This is further aggravated by general messiness, idleness and lack of aesthetic sense.
Reports on my wavering fist range from "Elisabeth ecrit tr s, tr s mal" in my French convent to "there is no point being clever if the examiner cannot read a word of it" in Tunbridge Wells. I typed my essays all through university simply in order to know what on earth I was saying, and struggled to stay legible in finals.
Since then, it has got even worse. Whatever talent I have for ad-libbing in speeches or broadcasts and remembering interviews verbatim for newspapers is due to the fact that I can rarely decipher the drunken spider scrawls on the page. When I pass notes along to panellists on a platform I am chairing, they stare at me with helpless dismay.
My diary is full of mysterious entries such as "Broo Kipperflake" and "Ardent Gloap", so my whole life has been one long desperate bluff. I often end up ringing up everyone with a name or organisation that might sound like Gloap to ask whether they want me next Thursday. If there were a support group for illegible writers, I would be a senior member. I am graphologically challenged, if not disabled.

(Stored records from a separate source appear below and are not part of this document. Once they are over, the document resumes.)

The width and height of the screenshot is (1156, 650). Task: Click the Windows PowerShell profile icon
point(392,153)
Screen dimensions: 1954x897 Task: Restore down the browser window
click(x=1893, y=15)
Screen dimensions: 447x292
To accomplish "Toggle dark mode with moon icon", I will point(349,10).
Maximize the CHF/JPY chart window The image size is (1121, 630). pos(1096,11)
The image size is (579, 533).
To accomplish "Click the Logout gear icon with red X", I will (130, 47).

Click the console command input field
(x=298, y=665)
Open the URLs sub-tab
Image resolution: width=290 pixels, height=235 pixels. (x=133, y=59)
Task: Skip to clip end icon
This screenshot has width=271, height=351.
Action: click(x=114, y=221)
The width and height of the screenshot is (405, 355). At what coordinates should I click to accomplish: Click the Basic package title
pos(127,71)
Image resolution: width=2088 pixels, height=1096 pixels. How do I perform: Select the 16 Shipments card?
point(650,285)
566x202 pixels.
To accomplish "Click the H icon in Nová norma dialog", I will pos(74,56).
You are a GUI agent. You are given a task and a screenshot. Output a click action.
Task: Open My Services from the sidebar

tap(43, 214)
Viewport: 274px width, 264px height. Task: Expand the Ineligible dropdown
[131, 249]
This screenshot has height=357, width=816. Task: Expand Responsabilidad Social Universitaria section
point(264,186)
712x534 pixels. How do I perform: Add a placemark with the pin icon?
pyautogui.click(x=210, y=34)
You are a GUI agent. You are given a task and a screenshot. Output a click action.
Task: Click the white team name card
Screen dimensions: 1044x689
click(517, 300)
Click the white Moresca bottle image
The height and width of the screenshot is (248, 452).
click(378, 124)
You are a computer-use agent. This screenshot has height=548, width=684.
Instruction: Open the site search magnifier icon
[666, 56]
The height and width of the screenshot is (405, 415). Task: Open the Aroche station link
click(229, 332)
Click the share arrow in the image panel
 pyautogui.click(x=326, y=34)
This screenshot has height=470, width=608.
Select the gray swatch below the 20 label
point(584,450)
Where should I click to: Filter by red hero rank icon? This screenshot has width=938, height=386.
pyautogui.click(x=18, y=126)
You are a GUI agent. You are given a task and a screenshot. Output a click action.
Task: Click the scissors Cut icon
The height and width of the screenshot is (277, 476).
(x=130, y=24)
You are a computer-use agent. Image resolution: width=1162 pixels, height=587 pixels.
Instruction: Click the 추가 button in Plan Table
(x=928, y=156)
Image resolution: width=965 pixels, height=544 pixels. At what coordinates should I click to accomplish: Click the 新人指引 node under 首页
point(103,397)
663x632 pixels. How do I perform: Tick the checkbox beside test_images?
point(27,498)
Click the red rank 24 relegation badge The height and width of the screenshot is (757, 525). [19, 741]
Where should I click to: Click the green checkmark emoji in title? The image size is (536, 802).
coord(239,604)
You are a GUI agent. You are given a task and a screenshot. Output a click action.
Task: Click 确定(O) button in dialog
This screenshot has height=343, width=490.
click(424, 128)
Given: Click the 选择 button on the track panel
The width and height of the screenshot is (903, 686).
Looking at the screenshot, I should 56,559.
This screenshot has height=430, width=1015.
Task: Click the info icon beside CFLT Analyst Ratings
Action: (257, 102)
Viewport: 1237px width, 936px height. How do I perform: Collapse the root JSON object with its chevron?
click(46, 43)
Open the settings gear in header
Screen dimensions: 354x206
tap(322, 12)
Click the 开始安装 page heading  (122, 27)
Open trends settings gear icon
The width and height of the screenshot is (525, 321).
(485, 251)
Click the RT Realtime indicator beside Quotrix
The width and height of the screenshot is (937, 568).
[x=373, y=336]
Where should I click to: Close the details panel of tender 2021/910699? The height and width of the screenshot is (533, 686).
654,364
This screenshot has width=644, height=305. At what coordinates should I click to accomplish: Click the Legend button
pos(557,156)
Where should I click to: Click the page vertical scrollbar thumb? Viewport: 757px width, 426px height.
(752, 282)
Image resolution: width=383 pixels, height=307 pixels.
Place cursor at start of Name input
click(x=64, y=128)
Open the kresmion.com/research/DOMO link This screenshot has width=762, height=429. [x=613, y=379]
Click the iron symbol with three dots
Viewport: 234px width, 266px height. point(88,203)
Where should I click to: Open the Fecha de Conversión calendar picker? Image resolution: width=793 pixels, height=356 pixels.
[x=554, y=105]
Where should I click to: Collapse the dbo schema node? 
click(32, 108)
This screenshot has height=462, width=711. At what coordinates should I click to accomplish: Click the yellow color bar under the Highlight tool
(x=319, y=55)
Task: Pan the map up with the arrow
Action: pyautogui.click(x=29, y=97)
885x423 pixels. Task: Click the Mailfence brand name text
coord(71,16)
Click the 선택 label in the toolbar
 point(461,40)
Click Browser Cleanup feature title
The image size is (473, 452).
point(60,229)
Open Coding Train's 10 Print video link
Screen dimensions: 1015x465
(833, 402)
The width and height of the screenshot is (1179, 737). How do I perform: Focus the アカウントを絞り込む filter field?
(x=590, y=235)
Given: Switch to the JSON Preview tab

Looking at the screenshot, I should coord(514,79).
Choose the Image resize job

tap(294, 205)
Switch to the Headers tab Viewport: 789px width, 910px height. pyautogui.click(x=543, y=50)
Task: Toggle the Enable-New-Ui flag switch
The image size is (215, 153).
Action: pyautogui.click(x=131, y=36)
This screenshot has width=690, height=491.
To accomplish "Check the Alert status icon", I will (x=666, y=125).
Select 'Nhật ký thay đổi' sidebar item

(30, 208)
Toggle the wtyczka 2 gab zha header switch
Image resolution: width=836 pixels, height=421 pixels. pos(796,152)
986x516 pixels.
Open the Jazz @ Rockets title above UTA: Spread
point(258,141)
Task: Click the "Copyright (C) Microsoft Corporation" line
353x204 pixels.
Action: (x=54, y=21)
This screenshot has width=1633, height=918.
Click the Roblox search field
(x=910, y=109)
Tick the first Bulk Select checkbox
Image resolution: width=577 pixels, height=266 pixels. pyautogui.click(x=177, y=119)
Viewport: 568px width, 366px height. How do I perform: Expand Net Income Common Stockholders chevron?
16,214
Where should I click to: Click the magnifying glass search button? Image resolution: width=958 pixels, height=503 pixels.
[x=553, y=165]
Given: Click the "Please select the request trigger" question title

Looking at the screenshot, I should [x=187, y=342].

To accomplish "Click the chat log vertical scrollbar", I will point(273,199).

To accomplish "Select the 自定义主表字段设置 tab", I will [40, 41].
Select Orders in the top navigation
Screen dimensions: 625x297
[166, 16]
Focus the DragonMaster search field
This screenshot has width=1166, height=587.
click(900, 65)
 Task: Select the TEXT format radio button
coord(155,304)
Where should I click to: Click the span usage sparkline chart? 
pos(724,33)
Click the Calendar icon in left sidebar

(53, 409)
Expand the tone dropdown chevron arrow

As for the psychological and image implications of all this, I have been aware since I was eight years old that people think I am less literate than I am the moment they see my writing, and are likely to write me off entirely if I am ever stupid enough to fill in a form by hand.
The only time I failed to avoid letting a graphologist look at my writing was when I interviewed one for a radio programme and the producer thought it would be "fun" for me to give her a sample of writing. The expert took one look and reared back in unfeigned alarm. "Gosh you're... you're all over the place!" she croaked. "Out of control! Do you have big financial problems... because I'd have guessed..." Everyone looked at me - Ms Middle Britain in my sensible jacket and Radio 4 hairdo - and marvelled at this revelation of my chaotic, near-bankrupt, desperate inner self. I shrank in shame.
So I was interested in the view of London university's institute of education, reported in recent weeks, that all primary schools should have a handwriting policy and a dedicated staff member to teach it. Pens and paper would be prescribed. Children would be taught to write neatly and quickly.
Graphologists reckon they would still betray their character, but there would be a reasonable chance of legibility. Advocates say handwriting lessons will help prevent depression and low self-esteem and give a sense of "stability and security".
Well, dammit, they're right. Bethan Marshall, a free spirit I normally agree with, scoffed that this is just another creepy central way of imposing uniformity, but for once I shake my head. Sorry, Bethan: bring back the pot-hooks and drills, I say. It'll be worth it.
Uniformity is a small price to pay for legibility and lack of hideous lifelong embarrassment. I know this from a simple family comparison: while I was ricocheting from school to school in Bangkok, Johannesburg and the rest, my eldest brother was sent to an English prep school where they were old-fashioned enough to teach italic script. To this day, his writing is fast and neat and always legible. My mother and her generation are invariably nice, tidy writers. Many of my own generation and younger are scrawlers, and almost as bad as I am.
It is ironic that this suggestion should come up now - just as we are entering the definitive age, so it seems, of the keyboard. Yet it isn't really. The same purblindness which gave up teaching tidy handwriting has betrayed the keyboard generation too.
If there is one skill that ought to be in the national curriculum, a sine qua non of modern education, it is full-fingered touch-typing, yet that is often not there either. They stab away with two fingers, give up on whole words in favour of "txt msg" language, and end up with repetitive strain injury.
We are raising a generation that cannot write easily with either pen or keyboard, and we aren't even ashamed. Yet failure to use your tools properly is always a bad idea - especially when you miss a "car service"
because you misread it as "carnival" and decided you were too busy to go.
Do you suppose it's too late for me to learn italic?